» Goal of the exercise
Print all of the data below exactly as it appears, leaving out every image.

(Data extracted from a collection)
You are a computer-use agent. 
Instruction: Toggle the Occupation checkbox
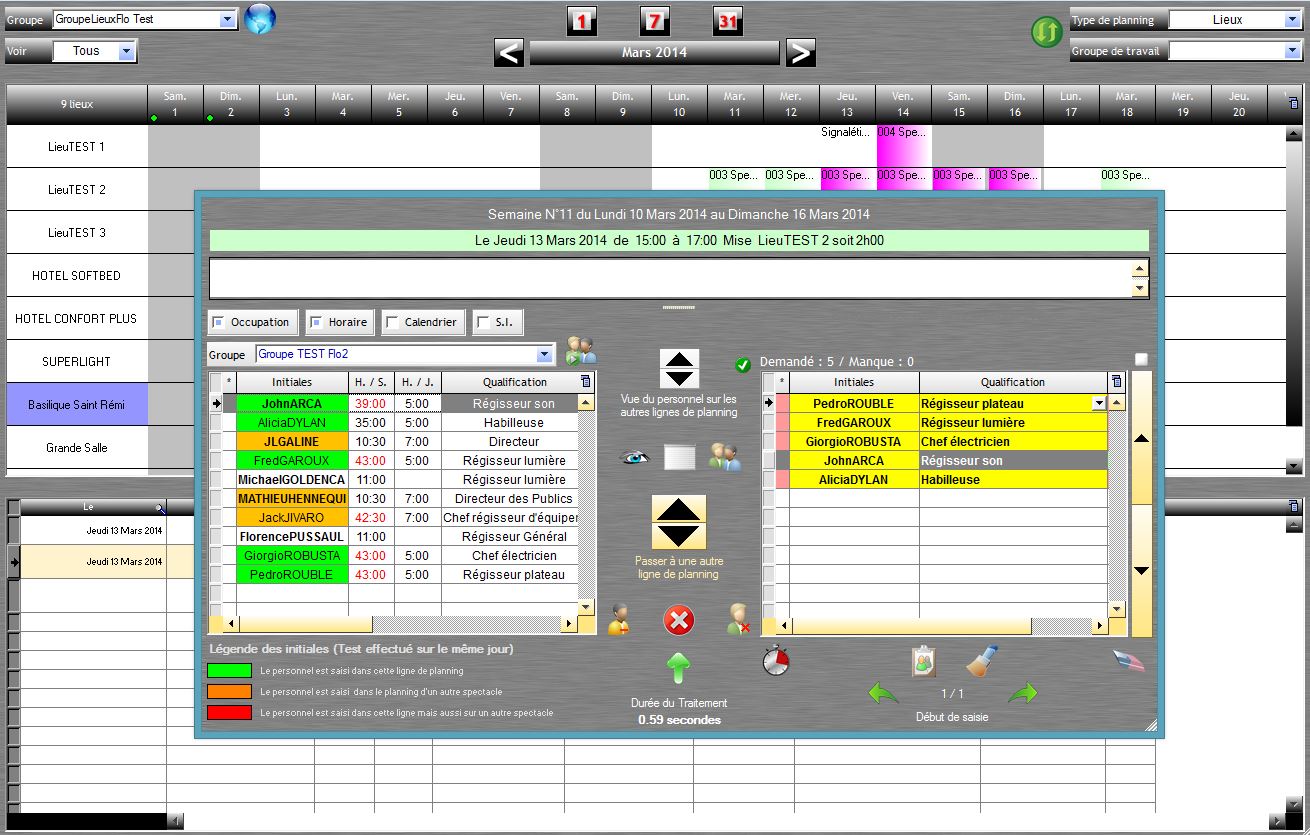218,322
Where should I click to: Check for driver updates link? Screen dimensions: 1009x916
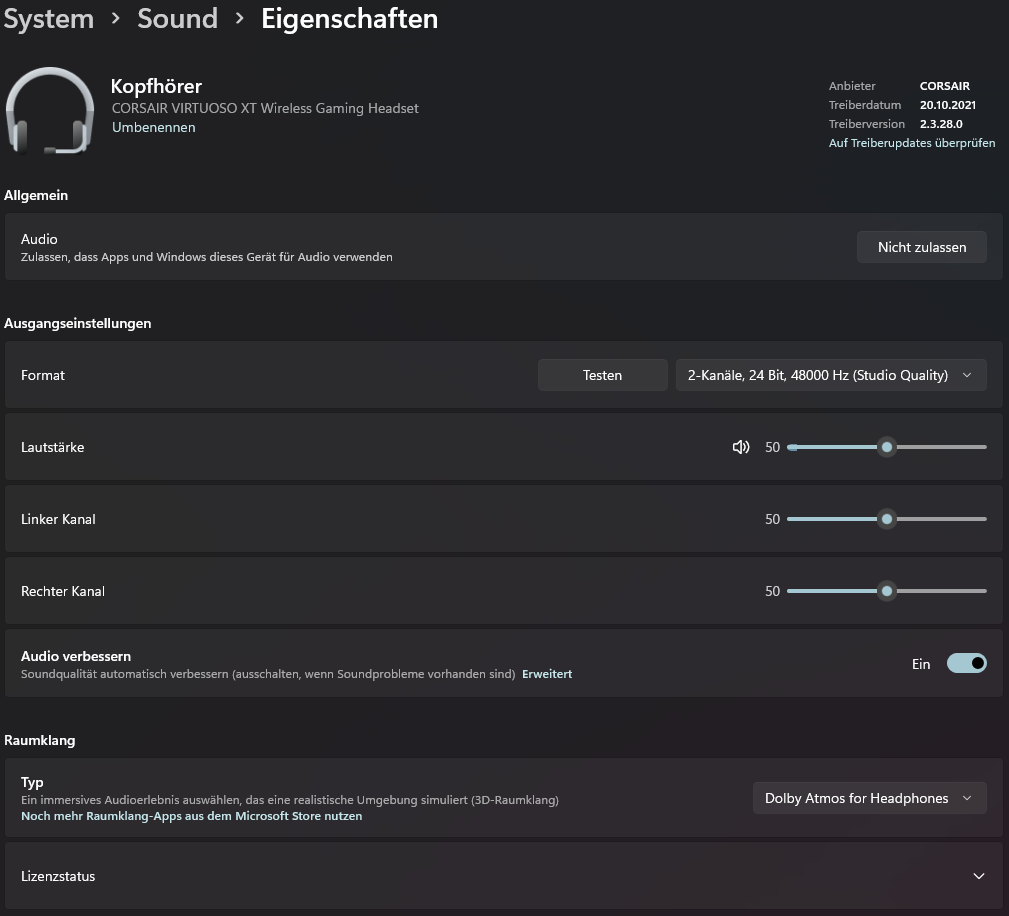911,143
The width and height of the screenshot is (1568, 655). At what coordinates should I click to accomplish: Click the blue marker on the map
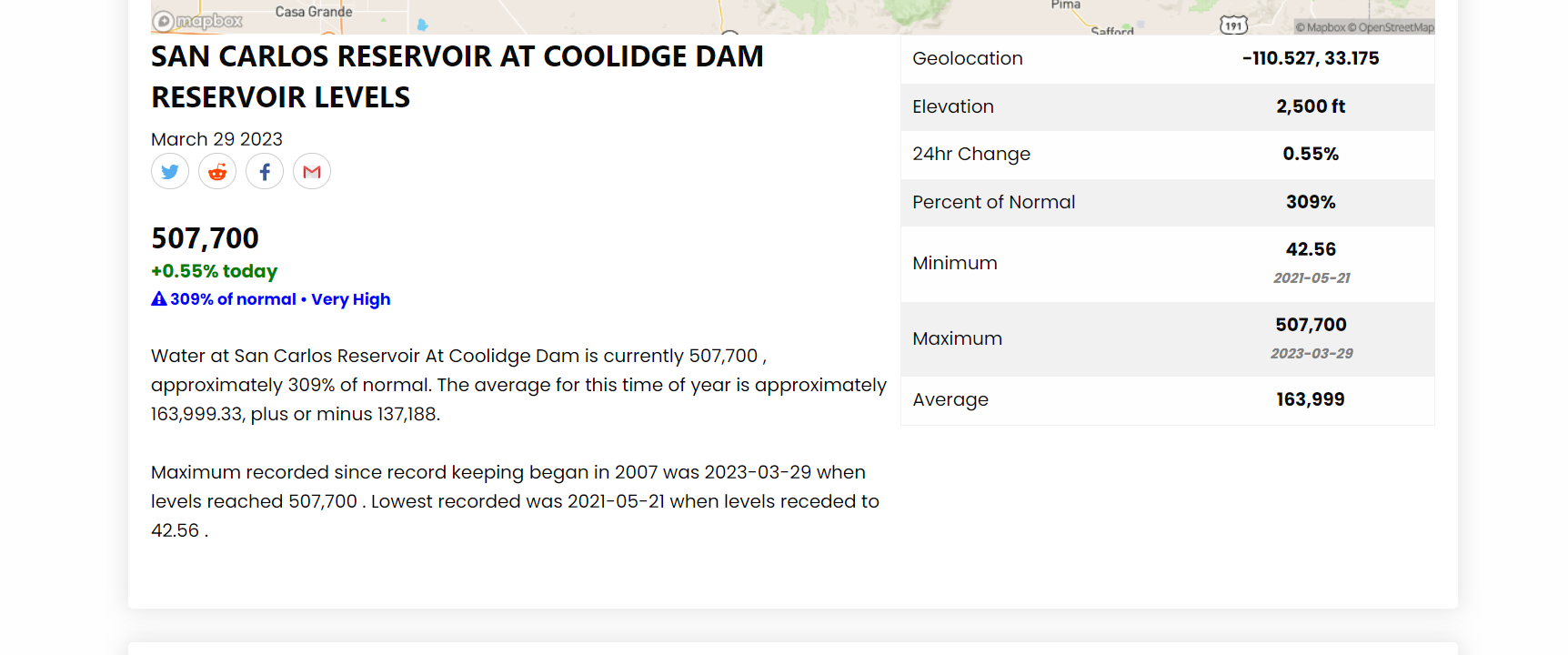tap(422, 25)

» Solution for this task
You are a computer-use agent. 
Instruction: Toggle the Occupation checkbox
218,322
Where should I click to: Check for driver updates link? Screen dimensions: 1009x916
911,143
The width and height of the screenshot is (1568, 655). At what coordinates should I click to accomplish: Click the blue marker on the map
tap(422, 25)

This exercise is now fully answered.